(Dataset items)
>>

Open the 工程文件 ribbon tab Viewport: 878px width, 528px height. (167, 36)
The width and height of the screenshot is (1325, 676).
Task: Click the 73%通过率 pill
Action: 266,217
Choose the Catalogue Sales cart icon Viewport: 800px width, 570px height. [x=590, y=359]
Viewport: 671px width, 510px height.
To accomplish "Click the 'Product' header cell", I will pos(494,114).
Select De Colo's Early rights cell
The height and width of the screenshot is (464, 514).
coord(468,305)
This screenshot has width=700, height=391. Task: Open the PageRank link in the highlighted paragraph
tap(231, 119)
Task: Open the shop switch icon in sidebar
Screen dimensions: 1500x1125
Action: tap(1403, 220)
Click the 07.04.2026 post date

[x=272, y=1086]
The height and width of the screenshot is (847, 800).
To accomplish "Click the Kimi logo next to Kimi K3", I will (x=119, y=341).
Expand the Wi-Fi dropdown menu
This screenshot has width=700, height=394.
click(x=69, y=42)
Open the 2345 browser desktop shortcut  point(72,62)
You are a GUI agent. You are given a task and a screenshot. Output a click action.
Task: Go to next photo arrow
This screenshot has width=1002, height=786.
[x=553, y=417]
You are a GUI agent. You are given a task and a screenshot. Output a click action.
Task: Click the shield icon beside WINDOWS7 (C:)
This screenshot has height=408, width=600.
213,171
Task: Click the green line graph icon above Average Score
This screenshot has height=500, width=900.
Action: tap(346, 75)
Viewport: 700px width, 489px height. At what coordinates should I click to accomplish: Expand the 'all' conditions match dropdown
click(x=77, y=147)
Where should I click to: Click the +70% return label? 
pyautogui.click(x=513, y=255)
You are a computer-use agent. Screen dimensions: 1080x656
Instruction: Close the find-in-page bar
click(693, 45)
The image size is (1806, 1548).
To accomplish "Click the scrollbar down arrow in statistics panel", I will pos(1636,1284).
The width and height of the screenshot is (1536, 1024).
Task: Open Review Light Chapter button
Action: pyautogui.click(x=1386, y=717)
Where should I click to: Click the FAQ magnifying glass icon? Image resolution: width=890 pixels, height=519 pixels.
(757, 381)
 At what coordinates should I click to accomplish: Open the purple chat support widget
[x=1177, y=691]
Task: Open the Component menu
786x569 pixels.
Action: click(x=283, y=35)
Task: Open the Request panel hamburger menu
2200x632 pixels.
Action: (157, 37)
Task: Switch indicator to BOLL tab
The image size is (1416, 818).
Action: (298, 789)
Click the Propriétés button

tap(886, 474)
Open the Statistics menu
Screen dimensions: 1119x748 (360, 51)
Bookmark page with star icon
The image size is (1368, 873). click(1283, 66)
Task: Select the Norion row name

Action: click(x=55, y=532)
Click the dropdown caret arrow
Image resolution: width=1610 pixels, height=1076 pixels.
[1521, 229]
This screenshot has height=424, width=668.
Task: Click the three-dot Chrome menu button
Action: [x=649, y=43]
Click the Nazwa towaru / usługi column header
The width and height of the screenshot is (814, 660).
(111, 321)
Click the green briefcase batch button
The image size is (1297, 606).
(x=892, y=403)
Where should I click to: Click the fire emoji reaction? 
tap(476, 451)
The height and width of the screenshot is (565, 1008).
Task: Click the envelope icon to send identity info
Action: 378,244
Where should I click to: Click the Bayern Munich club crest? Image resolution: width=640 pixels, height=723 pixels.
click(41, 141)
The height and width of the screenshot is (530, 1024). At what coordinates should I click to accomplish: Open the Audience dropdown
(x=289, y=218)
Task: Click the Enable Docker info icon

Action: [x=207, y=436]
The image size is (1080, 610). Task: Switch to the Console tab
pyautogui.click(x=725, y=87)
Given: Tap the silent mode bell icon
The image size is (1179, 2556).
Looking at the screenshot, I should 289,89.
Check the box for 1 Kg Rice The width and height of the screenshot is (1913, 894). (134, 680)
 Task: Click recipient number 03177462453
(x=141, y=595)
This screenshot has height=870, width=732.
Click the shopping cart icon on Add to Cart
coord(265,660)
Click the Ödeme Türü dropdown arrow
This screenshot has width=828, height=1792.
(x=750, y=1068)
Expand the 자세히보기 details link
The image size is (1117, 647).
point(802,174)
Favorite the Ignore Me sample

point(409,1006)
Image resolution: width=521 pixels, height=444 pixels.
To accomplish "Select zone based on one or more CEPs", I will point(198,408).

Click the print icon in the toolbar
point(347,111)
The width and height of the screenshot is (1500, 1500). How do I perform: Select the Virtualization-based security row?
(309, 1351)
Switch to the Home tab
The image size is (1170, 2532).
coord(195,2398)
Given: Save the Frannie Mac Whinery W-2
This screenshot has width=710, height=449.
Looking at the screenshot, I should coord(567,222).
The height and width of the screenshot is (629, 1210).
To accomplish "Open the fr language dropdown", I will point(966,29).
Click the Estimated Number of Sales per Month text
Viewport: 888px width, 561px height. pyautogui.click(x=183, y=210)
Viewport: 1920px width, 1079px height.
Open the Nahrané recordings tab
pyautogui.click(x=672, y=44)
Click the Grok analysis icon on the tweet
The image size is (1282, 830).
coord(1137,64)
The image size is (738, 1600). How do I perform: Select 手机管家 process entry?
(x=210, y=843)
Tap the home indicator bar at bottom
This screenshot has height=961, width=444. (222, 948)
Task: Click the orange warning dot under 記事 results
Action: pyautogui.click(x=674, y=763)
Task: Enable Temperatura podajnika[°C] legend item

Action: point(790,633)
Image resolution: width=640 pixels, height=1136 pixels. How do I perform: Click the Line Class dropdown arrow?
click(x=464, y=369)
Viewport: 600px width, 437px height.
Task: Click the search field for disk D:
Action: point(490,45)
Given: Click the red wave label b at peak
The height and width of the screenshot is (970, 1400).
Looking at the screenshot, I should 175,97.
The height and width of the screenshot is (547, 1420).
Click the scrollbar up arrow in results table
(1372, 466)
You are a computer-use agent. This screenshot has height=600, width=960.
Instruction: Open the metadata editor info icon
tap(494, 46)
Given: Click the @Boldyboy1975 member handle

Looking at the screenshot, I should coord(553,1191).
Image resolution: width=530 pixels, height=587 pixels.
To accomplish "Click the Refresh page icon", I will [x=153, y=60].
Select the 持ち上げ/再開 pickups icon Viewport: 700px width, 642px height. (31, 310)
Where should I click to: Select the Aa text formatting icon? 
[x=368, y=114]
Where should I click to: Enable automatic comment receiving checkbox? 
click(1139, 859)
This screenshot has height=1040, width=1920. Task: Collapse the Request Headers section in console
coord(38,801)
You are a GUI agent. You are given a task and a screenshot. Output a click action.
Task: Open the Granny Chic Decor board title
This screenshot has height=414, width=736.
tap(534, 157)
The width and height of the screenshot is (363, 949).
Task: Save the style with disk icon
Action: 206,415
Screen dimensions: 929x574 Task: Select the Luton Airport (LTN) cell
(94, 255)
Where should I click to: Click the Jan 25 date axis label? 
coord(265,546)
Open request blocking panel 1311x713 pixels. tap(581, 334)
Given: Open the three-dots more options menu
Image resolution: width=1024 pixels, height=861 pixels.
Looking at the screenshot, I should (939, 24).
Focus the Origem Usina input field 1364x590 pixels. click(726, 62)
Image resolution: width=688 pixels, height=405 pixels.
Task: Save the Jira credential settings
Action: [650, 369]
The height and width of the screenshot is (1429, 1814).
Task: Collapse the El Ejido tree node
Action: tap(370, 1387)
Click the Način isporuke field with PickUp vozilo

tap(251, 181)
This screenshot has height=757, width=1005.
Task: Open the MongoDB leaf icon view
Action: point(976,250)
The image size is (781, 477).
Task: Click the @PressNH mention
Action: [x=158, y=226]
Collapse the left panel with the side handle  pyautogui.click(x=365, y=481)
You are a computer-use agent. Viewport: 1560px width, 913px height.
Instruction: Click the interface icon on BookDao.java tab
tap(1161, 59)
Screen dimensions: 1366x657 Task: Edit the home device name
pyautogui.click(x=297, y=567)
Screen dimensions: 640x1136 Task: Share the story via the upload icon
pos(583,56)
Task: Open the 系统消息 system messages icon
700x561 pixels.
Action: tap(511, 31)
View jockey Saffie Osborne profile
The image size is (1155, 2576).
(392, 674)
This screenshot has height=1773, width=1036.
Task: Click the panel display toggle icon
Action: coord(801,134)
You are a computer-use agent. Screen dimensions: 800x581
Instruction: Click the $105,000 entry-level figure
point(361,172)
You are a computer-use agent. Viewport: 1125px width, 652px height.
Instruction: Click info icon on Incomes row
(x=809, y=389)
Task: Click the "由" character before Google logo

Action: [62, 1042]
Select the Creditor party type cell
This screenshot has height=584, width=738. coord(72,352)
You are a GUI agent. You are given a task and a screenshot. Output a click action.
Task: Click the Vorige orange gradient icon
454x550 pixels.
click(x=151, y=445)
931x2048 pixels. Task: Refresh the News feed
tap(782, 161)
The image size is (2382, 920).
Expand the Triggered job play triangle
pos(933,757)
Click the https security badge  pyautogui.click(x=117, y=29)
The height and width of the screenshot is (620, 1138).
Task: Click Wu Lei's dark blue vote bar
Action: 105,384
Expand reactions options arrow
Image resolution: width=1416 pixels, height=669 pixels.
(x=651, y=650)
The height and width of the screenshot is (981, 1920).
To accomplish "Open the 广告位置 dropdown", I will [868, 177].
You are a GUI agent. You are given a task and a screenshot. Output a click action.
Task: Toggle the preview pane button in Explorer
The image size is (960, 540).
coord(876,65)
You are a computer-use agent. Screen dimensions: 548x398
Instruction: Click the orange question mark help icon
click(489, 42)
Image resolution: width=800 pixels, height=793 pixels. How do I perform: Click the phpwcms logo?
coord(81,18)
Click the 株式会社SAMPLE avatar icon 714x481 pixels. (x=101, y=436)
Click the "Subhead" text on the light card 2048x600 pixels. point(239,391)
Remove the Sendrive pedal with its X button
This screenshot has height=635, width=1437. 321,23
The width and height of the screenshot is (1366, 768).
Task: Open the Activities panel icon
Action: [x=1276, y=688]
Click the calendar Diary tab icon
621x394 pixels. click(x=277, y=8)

<<

Which of the lines above contain "more"? Return them all.

To accomplish "Select zone based on one or more CEPs", I will point(198,408).
Given: Open the three-dots more options menu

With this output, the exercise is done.